The New York Times Keeps Cutting Newsroom Jobs, But Headcount Doesn't Budge

10/08/2014 03:06 pm ET | Updated Oct 08, 2014
Andrew Burton via Getty Images

NEW YORK -- New York Times executive editor Dean Baquet recently announced plans to eliminate 100 jobs through voluntary buyouts or layoffs, marking another grim occasion for the beleaguered newspaper industry. Still, he noted, the Times has weathered previous cutbacks "better than most" and has preserved "a large and strong newsroom."

Baquet's right. Not only does the Times boast a large newsroom after three rounds of layoffs and buyouts, but the paper actually employs roughly the same number as it did at its peak in early 2008: 1,330. The Times has cut hundreds of jobs over the past five years, like other newspapers responding to plummeting print advertising revenue. But unlike the competition, the Times has kept hiring and is expected to add staff in areas like digital, video, mobile and audience engagement.

The Times is currently accepting buyout applications through Oct. 17 in an effort to eliminate those 100 jobs, but a spokeswoman told The Huffington Post in an email that the paper is also "continuing to invest in areas where we see future growth potential and that includes hiring."

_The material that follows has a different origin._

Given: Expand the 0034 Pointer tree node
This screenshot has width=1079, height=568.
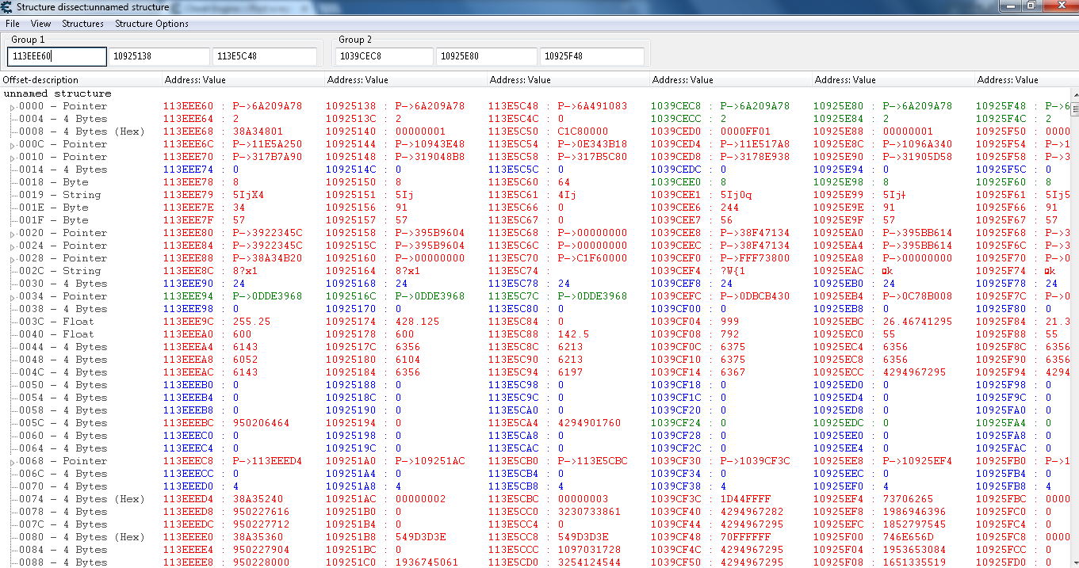Looking at the screenshot, I should tap(12, 297).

That fits a pattern at the Times, which has more recalibrated than downsized its newsroom through buyouts and layoffs over the past five years -- even as the newspaper industry contracted and U.S. fell into an economic recession.

The Times had 1,332 newsroom employees in early 2008 when management announced plans to cut 100 jobs. But even after those cuts, with roughly 1,230 newsroom staffers remaining, the Times noted that it still topped the competition: No other newspaper newsroom had more than 900.

In October 2009, the Times -- then at 1,250 newsroom staffers -- decided to cut another 100 jobs, a dark moment later immortalized in Andrew Rossi's 2011 documentary "Page One." By the end of 2009, the Times' newsroom was at roughly 1,150 staffers, which, as the paper once again pointed out, was still 400 more than at any other newspaper newsroom.

By the end of 2011, the Times' newsroom had inched up to 1,189 staffers, according to statistics provided to The Huffington Post. A year later, the Times' newsroom reached 1,226 employees as former executive editor Jill Abramson sought to cut around 30 newsroom management positions. Several high-ranking Times staffers departed in that round and now hold senior positions at ProPublica, Bloomberg and Mashable.

Since the benefit of taking a buyout increases with seniority, higher-ranking and presumably better-paid staffers are most likely to apply. That potentially frees up money in the newsroom budget to replenish the ranks with employees who are often more junior-level and lower-paid. So even with a round of buyouts in early 2013, the Times finished the year with 1,251 newsroom staffers -- a net gain of 25 from the previous year.

The Times eliminated a number of legacy print positions through these three staff reductions, while at the same time hiring staff for digital, mobile and video. The paper has also continued to invest in lifestyle coverage, such as T Magazine and Styles, as well as expanding divisions like data and graphics. The Times is also now building an audience engagement team. So far in 2014, the Times' newsroom has grown by 79 staffers to its current total of 1,330.

That's now twice the number of staffers at The Washington Post, which like the Times has been through a series of buyouts and layoffs in recent years. Even after a hiring binge under its new owner, Amazon chief Jeff Bezos, the paper boasts only 650 newsroom staffers, down from a peak of 900 in the mid-2000s.

The Los Angeles Times, which had 1,200 newsroom employees in 2001, was reduced to about 550 over the next decade through a series of cutbacks. A Los Angeles Times spokesperson declined to provide the most recent newsroom figures.

Clarification: Language has been added to make clear that the "several high-ranking staffers" who left the Times in 2012 did not all immediately go on to positions at the publications named.